A couple days ago I shared about my fatigue with friend-dating, so it seems appropriate that I also address another activity that I find scary: The Playdate. Don't let its name fool you; playdates can be just as nerve-racking as other forms of dating---especially when one goes on blind playdates.
Being a first-time mother, I'm not sure what toddler playdating is like back in the USA, so I'm not certain to what degree my readers have experienced what I'm going through. Does it usually involve meet-ups of strangers making small talk and comparing milestones while trying to coax their children to interact with their new playmates? Do you ever get set-up on playdates? Do you also have running inner monologues coaching yourself on how to determine the social norms of the group in order to pass the unwritten acceptance exam? Back when I was preggers and visiting family in Indiana, I went to hear my cousin Cherie, The Queen of Free, speak at a MOPs (Mothers of Preschoolers) meet-up. It was great to see my cousin in action, but I went into a bit of multi-layered culture shock during the event, so I suspect that I'd find playdating anxiety-producing no matter where I lived.

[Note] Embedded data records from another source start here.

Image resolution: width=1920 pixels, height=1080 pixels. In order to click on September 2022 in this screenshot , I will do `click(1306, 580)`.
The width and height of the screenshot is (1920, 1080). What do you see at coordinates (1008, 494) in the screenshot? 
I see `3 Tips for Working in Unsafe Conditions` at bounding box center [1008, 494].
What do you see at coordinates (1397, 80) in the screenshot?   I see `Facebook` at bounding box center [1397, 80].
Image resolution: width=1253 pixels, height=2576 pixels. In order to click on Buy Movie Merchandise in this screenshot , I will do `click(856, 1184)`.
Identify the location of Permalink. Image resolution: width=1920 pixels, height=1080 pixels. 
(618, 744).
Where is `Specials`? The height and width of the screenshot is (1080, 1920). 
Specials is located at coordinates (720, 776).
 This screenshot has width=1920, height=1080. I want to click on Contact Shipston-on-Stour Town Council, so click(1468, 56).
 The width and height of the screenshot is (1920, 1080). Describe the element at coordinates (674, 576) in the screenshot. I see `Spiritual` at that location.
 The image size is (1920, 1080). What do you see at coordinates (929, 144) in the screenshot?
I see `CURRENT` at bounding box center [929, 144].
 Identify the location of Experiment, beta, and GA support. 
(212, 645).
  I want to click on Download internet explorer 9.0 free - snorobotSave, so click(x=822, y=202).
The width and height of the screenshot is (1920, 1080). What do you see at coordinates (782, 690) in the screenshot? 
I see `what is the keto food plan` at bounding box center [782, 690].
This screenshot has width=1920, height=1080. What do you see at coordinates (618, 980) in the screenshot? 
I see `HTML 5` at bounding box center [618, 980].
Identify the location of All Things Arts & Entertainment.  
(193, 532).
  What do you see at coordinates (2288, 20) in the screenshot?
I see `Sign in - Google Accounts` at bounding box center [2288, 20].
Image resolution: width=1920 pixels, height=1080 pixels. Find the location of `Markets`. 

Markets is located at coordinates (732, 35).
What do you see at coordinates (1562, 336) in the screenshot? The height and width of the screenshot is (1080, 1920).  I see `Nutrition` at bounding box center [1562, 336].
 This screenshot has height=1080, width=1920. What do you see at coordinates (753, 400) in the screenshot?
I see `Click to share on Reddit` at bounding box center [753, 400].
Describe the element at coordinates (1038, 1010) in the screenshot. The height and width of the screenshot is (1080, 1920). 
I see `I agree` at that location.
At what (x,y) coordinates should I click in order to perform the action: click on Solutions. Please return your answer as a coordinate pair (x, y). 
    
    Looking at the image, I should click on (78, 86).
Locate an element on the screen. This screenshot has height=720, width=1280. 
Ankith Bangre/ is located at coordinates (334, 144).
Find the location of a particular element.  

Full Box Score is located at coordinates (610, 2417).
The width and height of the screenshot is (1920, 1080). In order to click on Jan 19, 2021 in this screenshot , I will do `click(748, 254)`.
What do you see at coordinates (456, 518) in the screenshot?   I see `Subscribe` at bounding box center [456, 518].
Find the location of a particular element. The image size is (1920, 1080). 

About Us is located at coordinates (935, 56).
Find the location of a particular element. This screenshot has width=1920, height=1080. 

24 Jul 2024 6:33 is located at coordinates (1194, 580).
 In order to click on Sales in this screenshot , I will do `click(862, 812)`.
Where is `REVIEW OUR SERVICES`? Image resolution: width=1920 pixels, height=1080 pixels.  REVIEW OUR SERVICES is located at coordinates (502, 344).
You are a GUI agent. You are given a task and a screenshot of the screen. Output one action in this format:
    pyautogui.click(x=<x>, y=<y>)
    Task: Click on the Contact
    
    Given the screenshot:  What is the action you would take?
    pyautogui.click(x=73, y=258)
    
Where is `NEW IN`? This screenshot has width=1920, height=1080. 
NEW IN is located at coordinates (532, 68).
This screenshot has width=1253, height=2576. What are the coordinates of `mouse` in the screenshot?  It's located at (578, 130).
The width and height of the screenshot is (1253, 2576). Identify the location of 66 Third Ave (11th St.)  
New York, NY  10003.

Recently Evelyn and I were the lone Americans at a birthday party/playdate hosted by a well-established local family with high social status. This was not the first time since arriving in Djibouti that we have been invited to the house of a complete stranger to celebrate the birthday of a child we have never met. The invitations come based on recommendations and because we look good on paper (Evelyn passes the initial checklist with her age, gender, nationality, language, and diplomat parents). As long as we are still liked after our in-person auditions, we can be assured to be on the party invite list of several elite families in town with female toddlers.
I don't mean to sound judgmental/cynical about this; I'm simply stating my observations of how this process works. In a country that has the third highest tuberculosis rate in the world among other deadly contagious illnesses, I need to balance my bleeding heart with pragmatic protection of my child; When both the embassy medical unit and the USAID folks warn me to keep Evelyn's social life within 'the bubble,' I pay attention. (And since Djibouti doesn't really have a middle class....)
Over the years I've come across several articles discussing how elite families in the USA maintain their social status over generations by micromanaging their offsprings' social circles; I'm still wrapping my head around the idea that I've on some level joined that world. Come to think of it, I now wonder if me never getting invited to the much-hyped parties of the wealthy kids in my middle and high schools had more to do with my family's socio-economic status in the community than my lack of coolness [Insert giant forehead smack].
Not sure if I really have a point to this post other than to say that I'm sure glad I've got my favorite wing-gal at my side to remind me to Keep Calm and Carry On.